One of the issues with this contest that I will improve on next time I do a themed contest is allowing the theme to be too open to interpretation. The contest page did not mention exactly what type of outfits you had to come up with – i.e., there was no “You must wear light-colored clothing that doesn’t cover all skin”.

I’ve seen numerous complaints by players unhappy that the finalists included black outfits. I deemed them to be appropriate for the Summer theme as a ‘darker’ side to the Summer relating to bushfires and the charred landscape that is left in its wake.

In the future the theme’s criteria needs to be more defined so players will know what to expect and lead to less frustration/animosity from players who may have had a more restrictive interpretation of the theme.

For the Dreaming of Summer Wardrobe Contest though, any blame for having black outfits in the Finalists goes to me.


The judges and I had limited time for this particular contest due to Trion’s deadline to receive the 10 Finalists. In total from the day I was contacted, we had 3 weeks. I put 2 weeks for entries to be submitted and 1 week for judging.

In an ideal situation without a deadline, timing would have optimally been:

  • At least 1 month for entries to be submitted. This should give players more time to come up with outfits. Some players may have decided to skip the contest simply because they didn’t have time – some players only play on the weekend – with Trion posting information about the contest in the final week, they may have missed the message and effectively only had 2-3 days to come up with and  submit entries prior to submission cut-off.
  • 2 weeks for judging. To be honest, the longer the better. 1 week just isn’t enough time, especially if one or more of the judges has RL issues to deal with preventing them from judging and you need to find a new judge. With a longer time frame I would be able to choose a different judging process.


I used WordPress’s Contact Form shortcode for the Contact Form, placing the ‘Required’ field for all areas that are required. Entries cannot be submitted without those fields being filled out first. This ensured that players didn’t have any missing information that was vital to their submission.

Submission Issues

  • Some entries were missing their playername but had their shardname. Others had the reverse.
  • Some entries were missing their screenshot urls, had corrupted links or very tiny screenshots without a means to see a ‘full size’.

PlayerName@ShardName Issues

The best way to solve this would be to separate the two and make both fields “Required”. This way players won’t accidentally forget or have issues with adding in one or the other.

Screenshot Issues

I added a link to IMGUR which I hoped would resolve the screenshot issue. The majority of the ‘tiny’ screenshots came from Photobucket – these were images that didn’t have the ‘full size’ option that most of the Photobucket submissions had. This may be due to size limits or unintended resizing.

The best way to solve this would be to add an upload-via-computer button, although I don’t think WP.com has this option.

Organizing Entries

Renaming entries was done through “Bulk Rename Utility” (Note: Be aware of bloatware, press ‘No’ to any 3rd party software install requests during the installation process). It’s a pretty powerful software that allows you to bulk rename a ton of files with quite specific parameters.
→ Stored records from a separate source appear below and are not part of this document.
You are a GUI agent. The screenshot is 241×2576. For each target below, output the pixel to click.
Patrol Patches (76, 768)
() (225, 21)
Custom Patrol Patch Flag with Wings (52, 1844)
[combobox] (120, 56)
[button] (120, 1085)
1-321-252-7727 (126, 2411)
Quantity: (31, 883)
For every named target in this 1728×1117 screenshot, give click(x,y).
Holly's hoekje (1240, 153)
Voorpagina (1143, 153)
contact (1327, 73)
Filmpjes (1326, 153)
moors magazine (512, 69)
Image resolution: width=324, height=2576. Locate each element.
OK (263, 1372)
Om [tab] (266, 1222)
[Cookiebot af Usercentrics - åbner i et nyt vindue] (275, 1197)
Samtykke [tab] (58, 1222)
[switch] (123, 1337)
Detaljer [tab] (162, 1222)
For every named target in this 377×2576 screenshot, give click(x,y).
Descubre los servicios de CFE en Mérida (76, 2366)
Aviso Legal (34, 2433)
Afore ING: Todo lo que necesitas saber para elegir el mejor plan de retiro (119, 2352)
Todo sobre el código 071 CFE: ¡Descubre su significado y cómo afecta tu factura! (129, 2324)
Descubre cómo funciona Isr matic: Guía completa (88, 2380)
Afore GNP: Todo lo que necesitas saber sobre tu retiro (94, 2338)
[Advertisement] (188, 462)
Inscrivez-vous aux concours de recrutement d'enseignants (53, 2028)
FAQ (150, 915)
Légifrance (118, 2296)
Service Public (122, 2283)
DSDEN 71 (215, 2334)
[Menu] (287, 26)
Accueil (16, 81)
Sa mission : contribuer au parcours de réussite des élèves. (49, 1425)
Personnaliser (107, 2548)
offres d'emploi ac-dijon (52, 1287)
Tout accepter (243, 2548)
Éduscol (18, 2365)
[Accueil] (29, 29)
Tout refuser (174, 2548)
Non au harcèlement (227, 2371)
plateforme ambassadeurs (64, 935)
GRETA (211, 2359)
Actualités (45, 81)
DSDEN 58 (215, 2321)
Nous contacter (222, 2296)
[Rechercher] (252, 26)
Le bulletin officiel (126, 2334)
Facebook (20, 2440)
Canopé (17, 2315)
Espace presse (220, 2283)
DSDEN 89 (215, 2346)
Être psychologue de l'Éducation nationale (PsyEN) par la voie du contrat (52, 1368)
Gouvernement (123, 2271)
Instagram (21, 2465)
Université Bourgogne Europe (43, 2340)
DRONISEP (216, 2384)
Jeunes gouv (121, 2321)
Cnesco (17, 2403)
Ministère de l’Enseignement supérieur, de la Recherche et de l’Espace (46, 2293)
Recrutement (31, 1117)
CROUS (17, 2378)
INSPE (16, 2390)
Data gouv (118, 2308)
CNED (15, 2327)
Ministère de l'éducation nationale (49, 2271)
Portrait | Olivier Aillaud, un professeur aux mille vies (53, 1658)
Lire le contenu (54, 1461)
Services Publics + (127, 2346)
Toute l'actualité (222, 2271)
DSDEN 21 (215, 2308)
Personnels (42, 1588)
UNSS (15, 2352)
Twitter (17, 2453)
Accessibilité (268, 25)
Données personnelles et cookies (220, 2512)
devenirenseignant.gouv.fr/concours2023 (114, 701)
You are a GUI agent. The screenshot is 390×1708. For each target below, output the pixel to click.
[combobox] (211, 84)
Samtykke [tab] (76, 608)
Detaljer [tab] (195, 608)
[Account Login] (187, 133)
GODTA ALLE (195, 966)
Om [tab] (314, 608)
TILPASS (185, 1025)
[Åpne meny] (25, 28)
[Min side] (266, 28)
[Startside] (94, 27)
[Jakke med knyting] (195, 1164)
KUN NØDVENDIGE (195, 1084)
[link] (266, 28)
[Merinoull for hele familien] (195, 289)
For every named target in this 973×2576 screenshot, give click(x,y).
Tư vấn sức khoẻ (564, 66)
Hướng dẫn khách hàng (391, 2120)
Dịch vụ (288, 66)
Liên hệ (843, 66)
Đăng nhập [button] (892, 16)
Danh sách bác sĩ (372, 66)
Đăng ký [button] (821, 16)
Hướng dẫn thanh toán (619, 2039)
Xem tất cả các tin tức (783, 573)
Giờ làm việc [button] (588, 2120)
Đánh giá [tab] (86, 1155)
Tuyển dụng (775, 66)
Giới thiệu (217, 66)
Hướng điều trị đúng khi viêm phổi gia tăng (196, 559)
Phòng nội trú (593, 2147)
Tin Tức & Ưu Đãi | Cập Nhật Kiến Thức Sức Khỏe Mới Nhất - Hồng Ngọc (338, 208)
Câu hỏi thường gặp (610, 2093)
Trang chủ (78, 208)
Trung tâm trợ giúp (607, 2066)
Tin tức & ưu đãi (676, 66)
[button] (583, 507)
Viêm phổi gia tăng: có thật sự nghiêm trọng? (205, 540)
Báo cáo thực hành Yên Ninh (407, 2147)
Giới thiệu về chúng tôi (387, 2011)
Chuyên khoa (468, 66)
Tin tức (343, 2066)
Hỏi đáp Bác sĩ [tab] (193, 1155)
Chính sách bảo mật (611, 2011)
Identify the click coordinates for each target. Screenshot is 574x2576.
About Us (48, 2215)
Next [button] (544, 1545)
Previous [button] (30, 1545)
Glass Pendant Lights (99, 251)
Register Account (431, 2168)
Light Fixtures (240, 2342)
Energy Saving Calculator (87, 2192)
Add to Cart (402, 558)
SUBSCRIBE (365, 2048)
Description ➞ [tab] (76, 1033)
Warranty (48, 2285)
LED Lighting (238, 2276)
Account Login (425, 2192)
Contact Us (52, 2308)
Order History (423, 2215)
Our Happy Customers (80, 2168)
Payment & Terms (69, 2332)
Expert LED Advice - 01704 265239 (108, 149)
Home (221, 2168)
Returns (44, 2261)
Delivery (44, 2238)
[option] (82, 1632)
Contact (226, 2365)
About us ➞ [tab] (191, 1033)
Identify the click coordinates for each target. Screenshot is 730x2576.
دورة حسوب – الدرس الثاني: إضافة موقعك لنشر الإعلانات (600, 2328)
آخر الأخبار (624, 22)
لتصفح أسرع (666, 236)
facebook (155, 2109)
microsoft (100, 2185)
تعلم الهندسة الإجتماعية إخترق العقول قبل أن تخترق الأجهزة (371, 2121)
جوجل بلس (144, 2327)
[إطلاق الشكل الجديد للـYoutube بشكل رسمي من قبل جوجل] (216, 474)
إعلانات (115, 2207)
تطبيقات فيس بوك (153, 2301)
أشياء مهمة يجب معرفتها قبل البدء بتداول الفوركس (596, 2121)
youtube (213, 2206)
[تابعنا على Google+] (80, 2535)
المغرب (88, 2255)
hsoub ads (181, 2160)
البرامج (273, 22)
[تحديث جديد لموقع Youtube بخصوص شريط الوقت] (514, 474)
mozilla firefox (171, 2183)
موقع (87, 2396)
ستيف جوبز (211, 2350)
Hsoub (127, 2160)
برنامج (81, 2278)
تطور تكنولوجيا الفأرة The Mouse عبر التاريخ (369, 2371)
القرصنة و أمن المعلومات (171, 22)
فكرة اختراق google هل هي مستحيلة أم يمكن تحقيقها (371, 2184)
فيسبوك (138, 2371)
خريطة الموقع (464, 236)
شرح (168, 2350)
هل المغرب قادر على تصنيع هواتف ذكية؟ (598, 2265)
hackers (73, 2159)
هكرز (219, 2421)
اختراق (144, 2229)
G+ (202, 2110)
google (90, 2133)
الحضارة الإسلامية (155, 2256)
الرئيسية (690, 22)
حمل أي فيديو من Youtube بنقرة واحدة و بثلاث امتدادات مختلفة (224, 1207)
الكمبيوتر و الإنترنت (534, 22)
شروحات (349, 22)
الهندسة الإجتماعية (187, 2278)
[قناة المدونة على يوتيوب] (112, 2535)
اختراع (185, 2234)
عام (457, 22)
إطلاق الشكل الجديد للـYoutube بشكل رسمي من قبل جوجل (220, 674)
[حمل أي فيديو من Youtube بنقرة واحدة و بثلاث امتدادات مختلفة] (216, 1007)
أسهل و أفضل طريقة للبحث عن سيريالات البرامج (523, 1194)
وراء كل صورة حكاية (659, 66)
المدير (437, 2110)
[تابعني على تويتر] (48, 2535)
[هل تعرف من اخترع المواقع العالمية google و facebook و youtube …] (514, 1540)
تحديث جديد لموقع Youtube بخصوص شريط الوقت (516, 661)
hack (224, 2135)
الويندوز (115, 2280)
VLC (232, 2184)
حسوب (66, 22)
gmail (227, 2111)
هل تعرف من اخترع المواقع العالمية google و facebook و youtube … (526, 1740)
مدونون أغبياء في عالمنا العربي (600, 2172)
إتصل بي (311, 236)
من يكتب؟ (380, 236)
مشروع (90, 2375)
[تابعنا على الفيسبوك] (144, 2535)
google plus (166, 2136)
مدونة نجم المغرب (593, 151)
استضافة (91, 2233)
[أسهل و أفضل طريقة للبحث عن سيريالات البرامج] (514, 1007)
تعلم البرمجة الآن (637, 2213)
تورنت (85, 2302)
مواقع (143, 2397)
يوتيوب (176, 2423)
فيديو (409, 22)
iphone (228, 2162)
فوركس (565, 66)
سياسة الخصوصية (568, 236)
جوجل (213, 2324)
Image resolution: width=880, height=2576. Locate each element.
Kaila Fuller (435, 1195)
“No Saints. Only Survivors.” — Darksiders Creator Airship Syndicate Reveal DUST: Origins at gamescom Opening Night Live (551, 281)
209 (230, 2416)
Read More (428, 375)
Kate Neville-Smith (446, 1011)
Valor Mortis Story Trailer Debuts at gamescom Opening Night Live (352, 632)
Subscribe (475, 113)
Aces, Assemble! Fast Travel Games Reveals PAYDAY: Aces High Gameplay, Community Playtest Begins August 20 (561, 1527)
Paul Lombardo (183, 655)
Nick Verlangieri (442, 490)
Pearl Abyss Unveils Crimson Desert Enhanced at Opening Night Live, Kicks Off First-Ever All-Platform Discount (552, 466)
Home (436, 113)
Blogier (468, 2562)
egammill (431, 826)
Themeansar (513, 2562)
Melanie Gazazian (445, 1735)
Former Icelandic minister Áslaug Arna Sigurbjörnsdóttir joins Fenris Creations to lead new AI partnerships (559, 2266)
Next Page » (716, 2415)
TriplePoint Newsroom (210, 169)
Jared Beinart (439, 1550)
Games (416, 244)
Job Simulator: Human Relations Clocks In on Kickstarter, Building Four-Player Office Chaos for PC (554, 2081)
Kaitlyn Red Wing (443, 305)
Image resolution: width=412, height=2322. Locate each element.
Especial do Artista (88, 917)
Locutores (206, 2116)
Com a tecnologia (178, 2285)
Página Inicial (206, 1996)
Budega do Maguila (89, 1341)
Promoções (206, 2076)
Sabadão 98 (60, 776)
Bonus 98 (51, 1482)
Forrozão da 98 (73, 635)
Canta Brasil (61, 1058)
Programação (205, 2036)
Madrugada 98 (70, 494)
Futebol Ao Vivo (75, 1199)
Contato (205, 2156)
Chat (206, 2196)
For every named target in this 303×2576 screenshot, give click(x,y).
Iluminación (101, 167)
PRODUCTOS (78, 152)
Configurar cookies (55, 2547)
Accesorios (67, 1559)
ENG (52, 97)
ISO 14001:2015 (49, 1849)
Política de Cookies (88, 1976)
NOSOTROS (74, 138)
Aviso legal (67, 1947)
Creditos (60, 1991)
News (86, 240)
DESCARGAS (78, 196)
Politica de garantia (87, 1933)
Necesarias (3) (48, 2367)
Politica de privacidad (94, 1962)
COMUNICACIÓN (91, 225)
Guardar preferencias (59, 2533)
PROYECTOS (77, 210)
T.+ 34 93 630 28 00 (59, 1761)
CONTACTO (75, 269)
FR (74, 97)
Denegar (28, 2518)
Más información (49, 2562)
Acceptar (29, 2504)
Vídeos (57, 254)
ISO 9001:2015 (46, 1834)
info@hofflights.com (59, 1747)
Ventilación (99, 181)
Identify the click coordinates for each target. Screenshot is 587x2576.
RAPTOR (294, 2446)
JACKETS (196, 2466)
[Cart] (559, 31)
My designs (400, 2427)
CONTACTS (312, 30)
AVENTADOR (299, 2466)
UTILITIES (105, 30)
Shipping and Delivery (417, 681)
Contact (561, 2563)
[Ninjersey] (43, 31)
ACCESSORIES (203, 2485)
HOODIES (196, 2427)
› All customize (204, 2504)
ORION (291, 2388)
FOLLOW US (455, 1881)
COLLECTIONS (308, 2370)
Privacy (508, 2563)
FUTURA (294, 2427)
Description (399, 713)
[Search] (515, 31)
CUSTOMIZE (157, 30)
I would have used Belvedere but for some reason the software keeps locking up whenever I try to add a new ‘rule’.

The software saves a huge amount of time so you don’t have to manually rename.

Filename Issues

I made a mistake with organizing entry filenames. I gave each image a separate number whereas I should have made each entry one number and then added a suffix. i.e.

  • “10128_1”, “10128_2”, “10128_3” instead of “10128”, “10129”, “10130”.

This would have made it easier on the judges.

The 5-digit could have been 4-digit but it is important when it comes to arranging files by alphabetical order. Having it as “128_1” wouldn’t have worked out because “13_1” would be in front of “128_1”.

Randomizing Filenames

In hindsight I think giving each judge different filenames for each entry would work out better. Judging can be affected by when entries are viewed. Entries that are shown after a judge sees a ton of other entries are more likely to be compared to other entries as opposed to the first handful of entries.

This will require separate excel spreadsheets (containing other information like wardrobe description and title name) and a separate folder for each judge. There will also need to be a ‘master’ spreadsheet to link up the various filenames from each judges’ folder to the relevant entry.

The Judging Process

The judging process for the Dreaming of Summer Wardrobe Contest involved having all judges (4) pick their top 10 entries, combine it, then provide a score out of 10 which is combined for a score out of 40. Top 10 scores become the Finalists who are then voted on by livestream viewers for the Top 3.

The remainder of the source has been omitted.